Remarquez que la haine, il n'y a que ça de vrai. J'en sais quelque chose, moi qui suis un vrai et parfait misanthrope. Je hais l'Homme, le genre humain, cette merde grouillante et dégoulinante. J'ai de la haine pour ces systèmes humains basés sur la manipulation, la croyance, la recherche de son confort personnel et le mépris de l'autre. Je préfère l'indifférence et l'acceptation des différences. L'indifférence et les différences. C'est rigolo ça. Si j'avais le courage, je creuserais le sujet. Bref. L'indifférence, c'est pour moi accepter que les gens fassent ce qu'elles souhaitent faire. C'est la liberté. L'acceptation des différences, c'est plutôt la fraternité. J'ai conscience de ne pas être comme vous et que vous n'êtes pas comme moi. Nous sommes des individus, pas des clones. Je ne sais pas tout faire, je ne peux pas tout faire. L'intérêt de la société, c'est de pouvoir s'appuyer sur les autres pour atteindre des buts. C'est de pouvoir se regrouper, de s'aider, de construire ensemble, d'élaborer des idées en commun. De réfléchir à plusieurs, aussi. Je ne sais pas si l'on peut réfléchir loin tout seul. Pour finir sur le thème des devises républicaines françaises, il reste l'égalité. C'est difficile d'être égaux lorsque nous ne sommes pas tous équivalents ou permutables. Bien entendu, il est question d'égalité de traitement. Là, il y a du boulot. La même semaine, on apprend qu'un type est envoyé au trou pour avoir piqué je ne sais plus quelle pécadille dans un commerce et que Lagarde s'en tire avec les félicitations du jury. C'est populiste ? Pas si sûr. C'est surtout scandaleux à mon avis.

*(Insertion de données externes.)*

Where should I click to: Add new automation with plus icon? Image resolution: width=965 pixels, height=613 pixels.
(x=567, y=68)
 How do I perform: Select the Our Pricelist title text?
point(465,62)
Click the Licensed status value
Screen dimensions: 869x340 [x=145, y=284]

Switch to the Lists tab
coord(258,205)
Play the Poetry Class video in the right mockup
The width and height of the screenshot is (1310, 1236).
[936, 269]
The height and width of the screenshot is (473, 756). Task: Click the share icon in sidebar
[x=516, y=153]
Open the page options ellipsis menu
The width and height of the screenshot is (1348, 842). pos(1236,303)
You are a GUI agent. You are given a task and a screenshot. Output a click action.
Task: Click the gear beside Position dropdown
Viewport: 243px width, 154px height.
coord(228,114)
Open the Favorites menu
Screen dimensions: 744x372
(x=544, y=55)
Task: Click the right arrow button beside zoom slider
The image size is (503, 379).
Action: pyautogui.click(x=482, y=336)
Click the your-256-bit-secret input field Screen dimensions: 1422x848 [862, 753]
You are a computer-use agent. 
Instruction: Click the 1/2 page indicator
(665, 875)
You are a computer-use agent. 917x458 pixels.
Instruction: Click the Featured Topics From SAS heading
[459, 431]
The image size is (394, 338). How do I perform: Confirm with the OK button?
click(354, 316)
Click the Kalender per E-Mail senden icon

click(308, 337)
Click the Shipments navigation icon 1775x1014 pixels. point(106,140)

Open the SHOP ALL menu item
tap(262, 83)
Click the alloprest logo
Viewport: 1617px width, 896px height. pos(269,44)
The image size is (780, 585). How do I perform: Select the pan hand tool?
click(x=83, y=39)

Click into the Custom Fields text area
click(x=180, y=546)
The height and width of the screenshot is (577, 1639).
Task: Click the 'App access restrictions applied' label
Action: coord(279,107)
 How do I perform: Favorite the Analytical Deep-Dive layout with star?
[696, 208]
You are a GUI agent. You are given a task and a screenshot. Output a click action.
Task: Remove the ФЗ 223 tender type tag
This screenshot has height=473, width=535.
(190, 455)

Mais alors voilà, on est en 2017 depuis à peine quelques jours et je sens déjà que cette année n'a pas fini de me mettre en colère. Loin de moi l'idée de jouer la Madame Irma mais j'ai comme dans l'idée que ça va être une sacrée année de merde à l'échelle mondiale et nationale.
Revenons à nos canards. Des tonnes de canards bousillés mais juste ce qu'il faut pour qu'ils puissent encore servir de combustible ou de farines animales pour nourrir d'autres animaux d'élevage. Bizarre ça, il y a comme un truc que je trouve choquant dans cette information lâchée comme ça, comme une évidence, sans même le moindre soupçon de cynisme ou d'ironie. C'est l'expression du bon sens libéral. Le libéralisme décomplexé va nous annoncer un jour qu'il est malheureux qu'un séïsme ait engendré tant de morts dans tel coin de la planète et, du coup, supprimé tant de consommateurs dont notre économie avait pourtant tant besoin. Les libéraux sont les plus cons des plus cons. Eux, je les hais encore plus que les autres. Pire que les racistes ou les tueurs d'enfants. On nous explique depuis quelques décennies que les marchés ont raison et qu'il nous faut nous plier aux volontés du marché. Jusqu'aux écolos qui, mine de rien, font le jeu des libéraux. Bah ouais hein ! Rien qu'en voulant interdire les vieilles bagnoles de rouler ils obligent les gens à acheter du récent sur lequel on ne peut plus rien réparer tout seul. Les écolos qui d'un côté disent favoriser les économies parallèles (AMAP[1] contre grandes surfaces par exemple) livrent des consommateurs pieds et mains liés aux industriels de l'automobile. L'économie (forcément libérale) a pris le pouvoir et a relégué le politique à la gestion à la marge de tout ce qui n'est pas intéressant pour l'économie. A mon avis, ce devrait être le contraire. Le politique devrait dicter ses droits à l'économie. Le politique devrait, par exemple, empêcher des industriels de l'agro-alimentaire de maintenir sous leur joug des paysans qui sont obligés d'élever toujours plus et dans des conditions toujours plus mauvaises des tonnes de canards. J'ai connu l'époque où, ici en Dordogne, il existait encore des paysans qui n'avaient pas des tonnes de canards. Ils vendaient un peu au noir du foie gras, des confits, des cous farcis, des pâtés. Ils ont pratiquement disparu. Enfin il en reste mais c'est bien parce que nous sommes en Dordogne et ni dans le Gers ni dans les Landes ni dans le Lot-et-Garonne.
Et pour nous rassurer un peu, pour finir, je dirai que si nous ne brillons pas par notre esprit de solidarité il faut reconnaître que les canards ne font guère mieux en la matière.